Credit cards can be a huge convenience. But if you aren't careful, they can also be an easy way to get into serious financial trouble and end up with bad credit. Here are a few reasons you might want to cut down on your credit card debt and some simple steps for going about it.

Key Takeaways

  • Credit card debt is expensive and having too much of it can hurt your credit score.
  • To reduce your credit card debt, plan to pay more of your balance each month, ideally all of it.
  • If you have several credit cards, try to pay off the one with the highest interest rate first.

Downsides of Credit Card Debt

There are a lot of good reasons to carry less credit card debt, or even none at all. Among them:

It's costly

Credit card interest is very expensive compared with other forms of debt. In fact, card interest, on average, runs about twice or three times the interest rate for a home-equity loan or mortgage. It can also take a big bite out of your budget. Financial advisors generally say the average person shouldn't pay more than 10% of their net take-home pay on credit card and other consumer debt (not including mortgages), notes Howard S. Dvorkin, a certified public accountant and founder of Consolidated Credit Counseling Services. More than that and you may have a problem making other ends meet.

It's risky

Lewis J. Altfest, a certified financial planner in New York whose clients tend to be professionals with large incomes, says credit card debt often represents a risk. It can also be an early warning sign of trouble ahead. "Too frequently, [financial planners] see abusive use of credit leading to financial difficulties," Altfest writes. "Sometimes people just get in too deep."

It isn't deductible

Unlike some other kinds of debt, credit card interest is not tax deductible. By contrast, the interest you pay on a home mortgage typically earns you a deduction.
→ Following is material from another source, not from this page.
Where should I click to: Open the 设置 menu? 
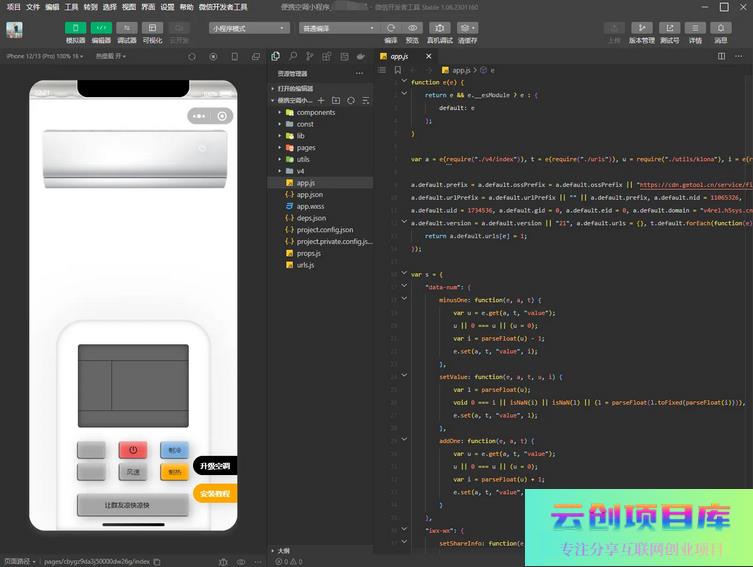coord(167,6)
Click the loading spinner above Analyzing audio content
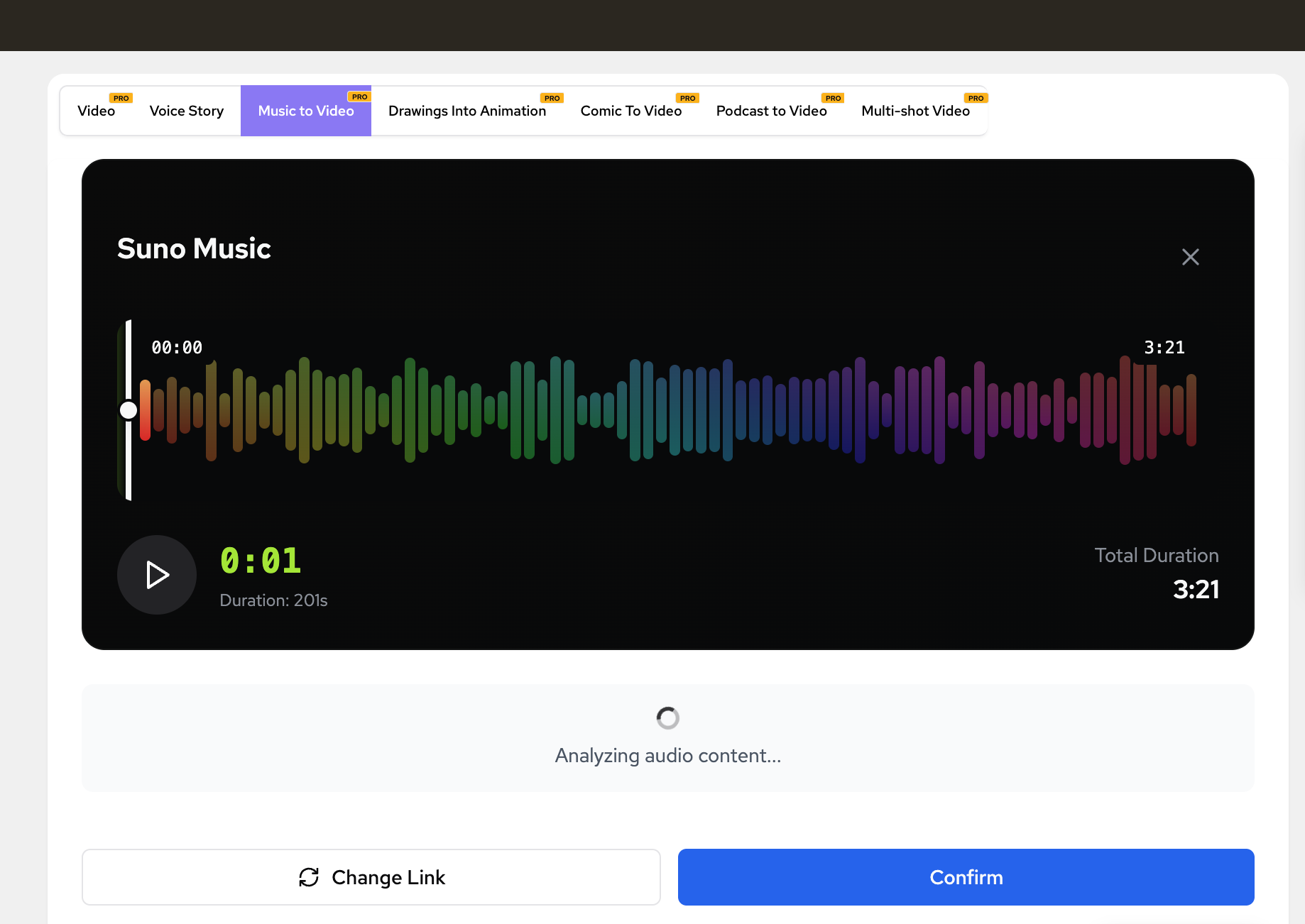This screenshot has width=1305, height=924. [x=667, y=718]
It can hurt your credit score

One factor credit that bureaus use in computing your credit score is called your credit utilization ratio. That's how much money you currently owe, as a percentage of all the credit you have available to you. For example, if the limits on your credit cards total $15,000 and you owe $5,000, your credit utilization ratio is 33%. Generally speaking, a credit utilization ratio greater than 30% is considered a negative in credit scoring.

How to Attack Credit Card Debt

If you want to reduce your credit card debt, here are some of the steps you can take.

Pay more than the minimum

Let's say you owe $5,000 on a credit card and are paying 15% interest. Your credit card company might allow you to make a modest minimum payment, such as 2% or your balance, or $100 a month. But just making that minimum payment will result in years of debt and many hundreds of dollars in added interest.

Assuming you make no new purchases on the card and pay that $100 minimum each month, how long will it take to pay off the $5,000 debt? The answer is 79 months, or more than six and a half years. years. You will also end up paying close to $2,900 in interest. That's a lot of money to pay for borrowing $5,000.

Pay down your cards in order

"Let's say you have four credit card debts," said Charles Hughes, a certified financial planner in Bayshore, N.Y. "Instead of making four equal payments on all of the cards, consider making the biggest payment on the card with the highest interest rate." After you've paid that card off, move on to the one with the next highest rate.

This technique is called the debt avalanche, and it's the most financially efficient choice. It contrasts with the other payoff strategy, the debt snowball, in which you completely pay off the smallest debt first (paying just minimally on the others). Then you use your extra money to methodically pay off the rest of your debts from smallest to largest. This gives the psychological benefit of reducing the number of debts you owe through a series of smaller victories, until the biggest one is the only one left.

One way to stop racking up credit card debt: Start using cash more often.

Avoid new debts

Put your cards away for a while and try to make your daily purchases in cash. This could also be an opportunity to do a cash-flow analysis to figure out where your money has been going, Hughes notes. You will probably spot unnecessary spending that you can cut back on, and save all the more.

Transfer your balances

You may be able to transfer your balances from high-interest cards to lower-interest ones. Such offers often come with a 0% introductory interest rate for six to 12 months. Enticing as that may sound, there are some caveats. For one thing, transfer offers tend to require an up-front fee of 3% to 5% of the amount you're transferring or else a flat balance transfer fee. Even so, it could be worth it.

Consolidate your debts

You might also take out a personal loan or line of credit to consolidate your credit card balances (and other debts) at a lower interest rate. With such a strategy you could conceivably convert card debt on which you're paying 15% or more in interest to a loan with an annual percentage rate more in range of 4% to 8%. Just remember to bank what you save on interest rather than spending it to increase your debt.